This morning started with a visit to the tourist office for information about the canal. Construction started last year and will finish in 2030 at a cost of 5.3 billion euros (8.5 billion Canadian dollars). The 107 km long canal will link this area to the Dunkirk canal to enable transportation of goods to and from the ocean port. In fact, there are 20,000 navigable kilometres of rivers and canals across Northern Europe, and the main goal of this new one will be to get trucks off the roads. Apparently the big river boats can carry the load of 220 trucks. Wow!
Here is what the canal looks like at present in Peronne.
And here from a pamphlet is the biggest of the construction projects, a canal bridge, over a kilometre long, which will take boats over a valley. Here it is shown over a highway - imagine driving along with a boat passing over your car!
Péronne has a castle, built in the early thirteenth century by the French King Philippe Auguste to mark and defend the northern boundary of his kingdom. Attacked, refortified, remodelled over the centuries, it was useless to defend against the Germans who occupied Peronne from 1914 - 1917. It was Australian troops who liberated Peronne after fierce fighting that destroyed the city and the castle. Here are some Australian soldiers at what was left of the castle.
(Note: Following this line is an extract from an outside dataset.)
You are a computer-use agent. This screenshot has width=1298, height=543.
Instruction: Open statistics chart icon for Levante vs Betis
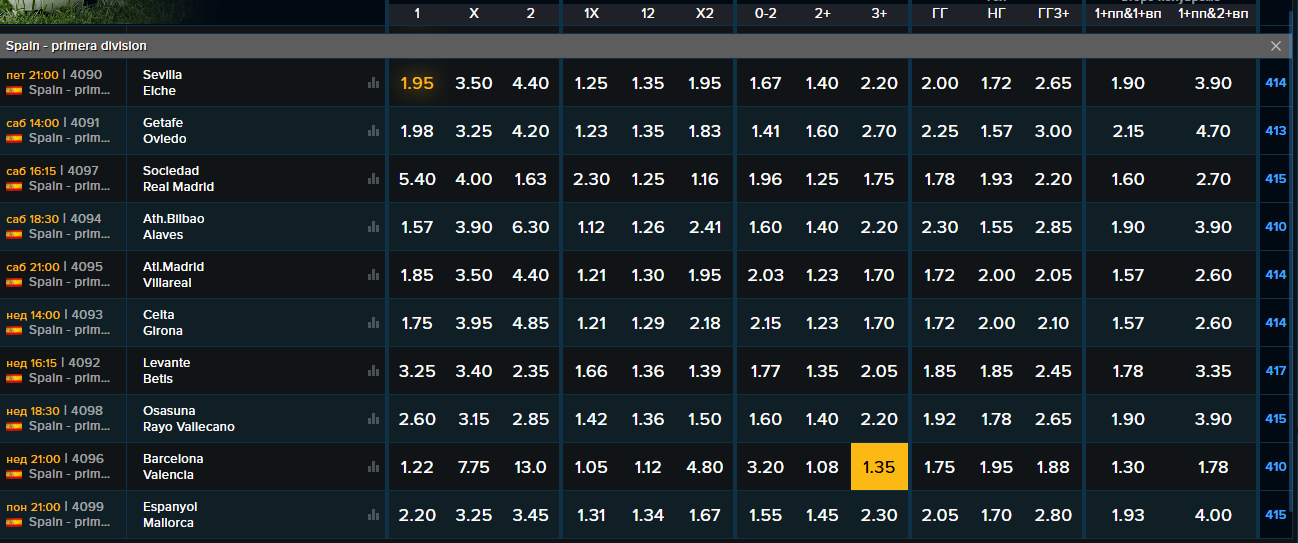[x=373, y=371]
Four towers have been rebuilt and behind them is a modern airy museum of WWI.
From the museum, a 2025 aerosol and acrylic painting by French artist BOM.K (yes, that is his name!) called Parade.
A 1924 work, “Buried alive”, by the German artist Otto Dix, who volunteered in 1915, saw heavy fighting, and after the war denounced the brutality of combat. Labelled as a “degenerate “ artist by the Nazis, he was conscripted again into the German army in WWII.
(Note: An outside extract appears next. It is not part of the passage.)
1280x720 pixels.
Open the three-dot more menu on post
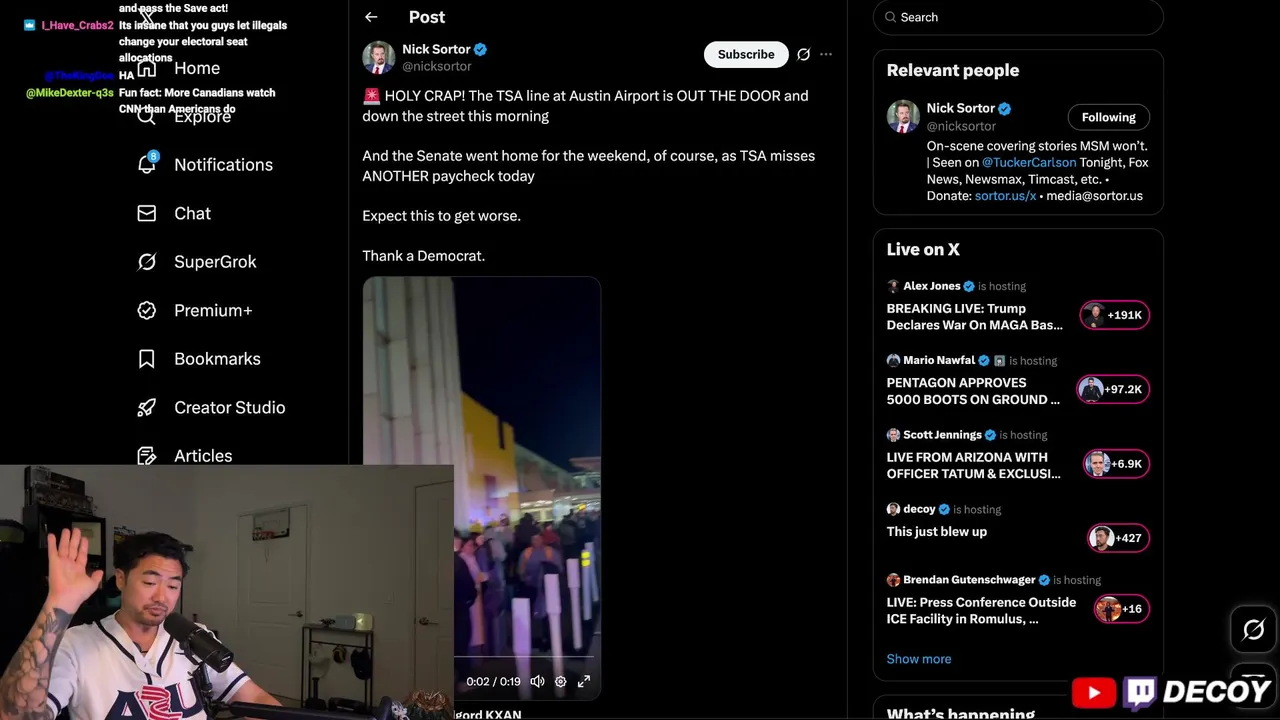coord(826,55)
Found objects: it is estimated that war objects will be found in the Somme area for another 700 years, and the French demining services still remove about 100,000 pounds of shells every year.
An item in the museum made me think of my Canadian grandfather who was wounded near here, lost a leg, and convalesced in a British hospital where he met a nurse who followed him to Canada, my grandmother. In hospital my grandfather took up knitting, but in hospitals here it seems embroidery was a way to calm and occupy patients. Here is a sample.
After the museum I resumed my walk, but that tale can wait until tomorrow’s blog.
The juxtaposition of the castle's destruction and the dainty sampler is sobering. Love the peace dove and the fact that he signed it! Impressive investment by the French in clean energy, too.